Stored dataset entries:
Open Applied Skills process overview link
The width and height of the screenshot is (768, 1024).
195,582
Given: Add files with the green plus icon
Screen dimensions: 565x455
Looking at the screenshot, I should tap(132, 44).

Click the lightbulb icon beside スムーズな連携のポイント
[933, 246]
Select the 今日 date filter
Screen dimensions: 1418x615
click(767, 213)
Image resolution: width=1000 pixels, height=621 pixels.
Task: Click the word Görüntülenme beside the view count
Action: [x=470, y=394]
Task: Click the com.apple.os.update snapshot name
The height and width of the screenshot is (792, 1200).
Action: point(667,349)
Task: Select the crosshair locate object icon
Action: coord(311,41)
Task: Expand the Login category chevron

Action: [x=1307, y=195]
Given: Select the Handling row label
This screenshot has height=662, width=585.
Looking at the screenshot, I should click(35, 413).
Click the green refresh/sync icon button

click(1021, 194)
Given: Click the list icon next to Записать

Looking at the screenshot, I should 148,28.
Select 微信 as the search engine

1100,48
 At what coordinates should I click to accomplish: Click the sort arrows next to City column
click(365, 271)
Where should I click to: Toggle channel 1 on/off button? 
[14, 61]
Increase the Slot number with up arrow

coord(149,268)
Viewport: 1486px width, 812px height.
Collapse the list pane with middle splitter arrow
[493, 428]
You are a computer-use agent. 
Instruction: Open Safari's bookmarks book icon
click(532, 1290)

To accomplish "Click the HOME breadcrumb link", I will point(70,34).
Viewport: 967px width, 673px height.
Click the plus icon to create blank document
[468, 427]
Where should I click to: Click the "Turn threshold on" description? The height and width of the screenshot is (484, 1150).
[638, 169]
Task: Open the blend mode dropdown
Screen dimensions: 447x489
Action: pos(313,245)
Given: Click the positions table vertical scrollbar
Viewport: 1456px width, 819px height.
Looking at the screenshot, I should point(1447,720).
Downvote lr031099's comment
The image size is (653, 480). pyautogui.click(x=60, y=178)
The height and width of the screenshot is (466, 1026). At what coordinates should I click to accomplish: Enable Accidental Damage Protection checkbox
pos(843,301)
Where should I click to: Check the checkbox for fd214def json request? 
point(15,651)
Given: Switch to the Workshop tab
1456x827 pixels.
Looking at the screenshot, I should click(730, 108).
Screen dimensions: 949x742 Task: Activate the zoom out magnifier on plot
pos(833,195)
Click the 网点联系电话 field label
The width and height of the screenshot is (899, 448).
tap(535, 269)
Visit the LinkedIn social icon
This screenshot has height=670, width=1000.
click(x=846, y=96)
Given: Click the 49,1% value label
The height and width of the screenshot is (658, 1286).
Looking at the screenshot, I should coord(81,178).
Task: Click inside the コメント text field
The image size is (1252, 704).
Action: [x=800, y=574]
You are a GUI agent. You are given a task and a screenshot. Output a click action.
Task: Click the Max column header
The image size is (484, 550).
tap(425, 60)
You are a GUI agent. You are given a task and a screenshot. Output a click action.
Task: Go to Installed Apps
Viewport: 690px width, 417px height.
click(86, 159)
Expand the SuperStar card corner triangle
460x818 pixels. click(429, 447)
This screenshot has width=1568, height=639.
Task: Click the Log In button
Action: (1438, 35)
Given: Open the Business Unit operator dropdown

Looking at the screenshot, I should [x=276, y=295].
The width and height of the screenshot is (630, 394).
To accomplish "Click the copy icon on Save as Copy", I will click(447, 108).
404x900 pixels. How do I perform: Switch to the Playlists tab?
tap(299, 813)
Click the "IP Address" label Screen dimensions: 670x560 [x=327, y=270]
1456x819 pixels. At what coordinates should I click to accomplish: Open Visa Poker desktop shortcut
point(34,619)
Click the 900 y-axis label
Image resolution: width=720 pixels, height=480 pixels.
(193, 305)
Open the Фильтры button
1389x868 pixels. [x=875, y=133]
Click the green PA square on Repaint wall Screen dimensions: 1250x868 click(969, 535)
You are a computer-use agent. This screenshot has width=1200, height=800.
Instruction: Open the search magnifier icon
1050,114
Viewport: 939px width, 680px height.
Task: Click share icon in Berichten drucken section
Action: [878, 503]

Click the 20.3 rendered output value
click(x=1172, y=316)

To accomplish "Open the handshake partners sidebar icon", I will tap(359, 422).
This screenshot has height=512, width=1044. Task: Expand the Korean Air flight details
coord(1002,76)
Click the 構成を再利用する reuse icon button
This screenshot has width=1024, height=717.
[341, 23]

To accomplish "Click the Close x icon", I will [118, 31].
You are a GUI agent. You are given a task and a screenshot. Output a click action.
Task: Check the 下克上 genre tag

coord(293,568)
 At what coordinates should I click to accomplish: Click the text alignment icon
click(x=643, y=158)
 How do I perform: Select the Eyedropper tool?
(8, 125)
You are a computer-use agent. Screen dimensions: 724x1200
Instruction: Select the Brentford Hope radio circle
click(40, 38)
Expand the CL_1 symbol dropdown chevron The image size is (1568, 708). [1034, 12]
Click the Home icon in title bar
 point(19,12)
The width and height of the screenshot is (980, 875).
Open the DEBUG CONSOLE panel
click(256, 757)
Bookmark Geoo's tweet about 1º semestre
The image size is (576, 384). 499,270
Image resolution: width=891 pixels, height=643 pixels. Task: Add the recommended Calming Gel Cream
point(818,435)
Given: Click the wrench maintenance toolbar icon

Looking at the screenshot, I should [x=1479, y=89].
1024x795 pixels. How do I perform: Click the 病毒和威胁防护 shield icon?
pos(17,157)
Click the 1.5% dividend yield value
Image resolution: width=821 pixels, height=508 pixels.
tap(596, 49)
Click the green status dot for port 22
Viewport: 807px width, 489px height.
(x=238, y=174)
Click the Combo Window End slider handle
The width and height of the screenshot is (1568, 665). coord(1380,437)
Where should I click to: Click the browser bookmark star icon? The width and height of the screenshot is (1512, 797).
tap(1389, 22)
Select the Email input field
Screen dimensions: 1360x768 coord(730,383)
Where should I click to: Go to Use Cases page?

### [What this task involves]
Reproduce all of the entries above word for word, keeping every line as it stands.

### [Task response]
Open Applied Skills process overview link
The width and height of the screenshot is (768, 1024).
195,582
Given: Add files with the green plus icon
Screen dimensions: 565x455
Looking at the screenshot, I should tap(132, 44).

Click the lightbulb icon beside スムーズな連携のポイント
[933, 246]
Select the 今日 date filter
Screen dimensions: 1418x615
click(767, 213)
Image resolution: width=1000 pixels, height=621 pixels.
Task: Click the word Görüntülenme beside the view count
Action: [x=470, y=394]
Task: Click the com.apple.os.update snapshot name
The height and width of the screenshot is (792, 1200).
Action: point(667,349)
Task: Select the crosshair locate object icon
Action: coord(311,41)
Task: Expand the Login category chevron

Action: [x=1307, y=195]
Given: Select the Handling row label
This screenshot has height=662, width=585.
Looking at the screenshot, I should click(35, 413).
Click the green refresh/sync icon button

click(1021, 194)
Given: Click the list icon next to Записать

Looking at the screenshot, I should 148,28.
Select 微信 as the search engine

1100,48
 At what coordinates should I click to accomplish: Click the sort arrows next to City column
click(365, 271)
Where should I click to: Toggle channel 1 on/off button? 
[14, 61]
Increase the Slot number with up arrow

coord(149,268)
Viewport: 1486px width, 812px height.
Collapse the list pane with middle splitter arrow
[493, 428]
You are a computer-use agent. 
Instruction: Open Safari's bookmarks book icon
click(532, 1290)

To accomplish "Click the HOME breadcrumb link", I will point(70,34).
Viewport: 967px width, 673px height.
Click the plus icon to create blank document
[468, 427]
Where should I click to: Click the "Turn threshold on" description? The height and width of the screenshot is (484, 1150).
[638, 169]
Task: Open the blend mode dropdown
Screen dimensions: 447x489
Action: pos(313,245)
Given: Click the positions table vertical scrollbar
Viewport: 1456px width, 819px height.
Looking at the screenshot, I should point(1447,720).
Downvote lr031099's comment
The image size is (653, 480). pyautogui.click(x=60, y=178)
The height and width of the screenshot is (466, 1026). At what coordinates should I click to accomplish: Enable Accidental Damage Protection checkbox
pos(843,301)
Where should I click to: Check the checkbox for fd214def json request? 
point(15,651)
Given: Switch to the Workshop tab
1456x827 pixels.
Looking at the screenshot, I should click(730, 108).
Screen dimensions: 949x742 Task: Activate the zoom out magnifier on plot
pos(833,195)
Click the 网点联系电话 field label
The width and height of the screenshot is (899, 448).
tap(535, 269)
Visit the LinkedIn social icon
This screenshot has height=670, width=1000.
click(x=846, y=96)
Given: Click the 49,1% value label
The height and width of the screenshot is (658, 1286).
Looking at the screenshot, I should coord(81,178).
Task: Click inside the コメント text field
The image size is (1252, 704).
Action: [x=800, y=574]
You are a GUI agent. You are given a task and a screenshot. Output a click action.
Task: Click the Max column header
The image size is (484, 550).
tap(425, 60)
You are a GUI agent. You are given a task and a screenshot. Output a click action.
Task: Go to Installed Apps
Viewport: 690px width, 417px height.
click(86, 159)
Expand the SuperStar card corner triangle
460x818 pixels. click(429, 447)
This screenshot has width=1568, height=639.
Task: Click the Log In button
Action: (1438, 35)
Given: Open the Business Unit operator dropdown

Looking at the screenshot, I should [x=276, y=295].
The width and height of the screenshot is (630, 394).
To accomplish "Click the copy icon on Save as Copy", I will click(447, 108).
404x900 pixels. How do I perform: Switch to the Playlists tab?
tap(299, 813)
Click the "IP Address" label Screen dimensions: 670x560 [x=327, y=270]
1456x819 pixels. At what coordinates should I click to accomplish: Open Visa Poker desktop shortcut
point(34,619)
Click the 900 y-axis label
Image resolution: width=720 pixels, height=480 pixels.
(193, 305)
Open the Фильтры button
1389x868 pixels. [x=875, y=133]
Click the green PA square on Repaint wall Screen dimensions: 1250x868 click(969, 535)
You are a computer-use agent. This screenshot has width=1200, height=800.
Instruction: Open the search magnifier icon
1050,114
Viewport: 939px width, 680px height.
Task: Click share icon in Berichten drucken section
Action: [878, 503]

Click the 20.3 rendered output value
click(x=1172, y=316)

To accomplish "Open the handshake partners sidebar icon", I will tap(359, 422).
This screenshot has height=512, width=1044. Task: Expand the Korean Air flight details
coord(1002,76)
Click the 構成を再利用する reuse icon button
This screenshot has width=1024, height=717.
[341, 23]

To accomplish "Click the Close x icon", I will [118, 31].
You are a GUI agent. You are given a task and a screenshot. Output a click action.
Task: Check the 下克上 genre tag

coord(293,568)
 At what coordinates should I click to accomplish: Click the text alignment icon
click(x=643, y=158)
 How do I perform: Select the Eyedropper tool?
(8, 125)
You are a computer-use agent. Screen dimensions: 724x1200
Instruction: Select the Brentford Hope radio circle
click(40, 38)
Expand the CL_1 symbol dropdown chevron The image size is (1568, 708). [1034, 12]
Click the Home icon in title bar
 point(19,12)
The width and height of the screenshot is (980, 875).
Open the DEBUG CONSOLE panel
click(256, 757)
Bookmark Geoo's tweet about 1º semestre
The image size is (576, 384). 499,270
Image resolution: width=891 pixels, height=643 pixels. Task: Add the recommended Calming Gel Cream
point(818,435)
Given: Click the wrench maintenance toolbar icon

Looking at the screenshot, I should [x=1479, y=89].
1024x795 pixels. How do I perform: Click the 病毒和威胁防护 shield icon?
pos(17,157)
Click the 1.5% dividend yield value
Image resolution: width=821 pixels, height=508 pixels.
tap(596, 49)
Click the green status dot for port 22
Viewport: 807px width, 489px height.
(x=238, y=174)
Click the Combo Window End slider handle
The width and height of the screenshot is (1568, 665). coord(1380,437)
Where should I click to: Click the browser bookmark star icon? The width and height of the screenshot is (1512, 797).
tap(1389, 22)
Select the Email input field
Screen dimensions: 1360x768 coord(730,383)
Where should I click to: Go to Use Cases page?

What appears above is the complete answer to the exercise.